With "You Can Have What You Want" Jason Quever's Papercuts have crafted another beautiful and subtly impressive work. Unlike his prior LPs, this one's not quite as sunny. While the former had a sunny and serene late spring feel, Quever seems to have moved to the sadder weather of late September. The analog production gives it a ramshackle vibe and also seems to take it closer to the '60s California psychedelic pop it leans heaviest upon. The fact that the music barely varies in tempo or mood limits when a listener might listen. It's not something I'll listen to if I'm sad, not something I'll listen to if I'm happy, but maybe something I'll listen to if I'm sad and feel like being happy or if I'm happy and feel like being sad.

Guitars a little bit shoegazey, a little bit psychedelic folk; mid-tempo bass; and gentle, shuffling percussion all bow to organ akin to that of Yo La Tengo on their slower, dreamier work. His friends and sometime collaborators Beach House also come to mind. Down in the mix are Quever's quivering, high and sweet vocals, beautiful and limited in range -- limited enough not be thrust to the fore, though pretty enough to deserve that place.

As for the mood, take the title track. Though he sings "you can have what you want," you know he doesn't believe it. Opening track "Once We Walked in the Sunlight" conveys a similar mood: a summery wistfulness. And on "The Machine Will Tell Us So," the chorus sounds hopeful, but that title lyric tells us everything's out of our hands.

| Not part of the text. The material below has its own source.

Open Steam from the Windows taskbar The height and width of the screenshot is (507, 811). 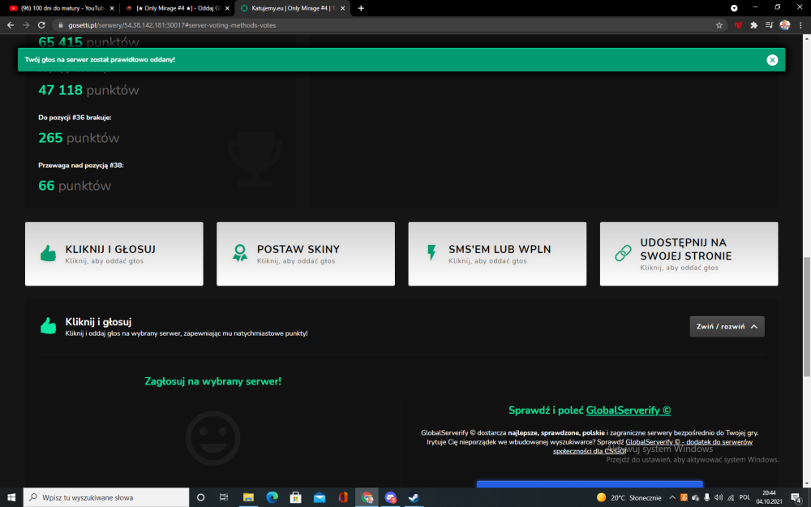tap(414, 497)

"Jet Plane" breaks form with an acoustic guitar intro but quickly returns to the familiar garage-rock-on-Nyquil territory that dominates the album, and though it's apparently an obscure tale featuring astronauts, it's also a lamenting goodbye song. "Dead Love" follows, and it has more bounce than any track on the record, but its theme follows the title from the get: "Who needs this dead love in the ground? I guess it was all just a waste." "Future Primative" doesn't stray from the pattern -- again, '60s garage rock with the edge off, maybe lost to '90s indie slacker Prozac -- but it's a more haunting sound. Maybe "The Void" should have been the title track. Those two words better describe the vibe than any other song title on the record. It starts slow and down before building up to the kind of wistfulness that characterizes the record as a whole.

If you have the patience to spend 40 minutes listening to ethereal, quietly shimmering pop, or if Beach House or the subdued, dreamier side of Yo La Tengo is your Yo La Tengo side of choice, you'll find a good companion in "You Can Have What You Want."

Papercuts open for the San Francisco buddies Vetiver Saturday night at Iota.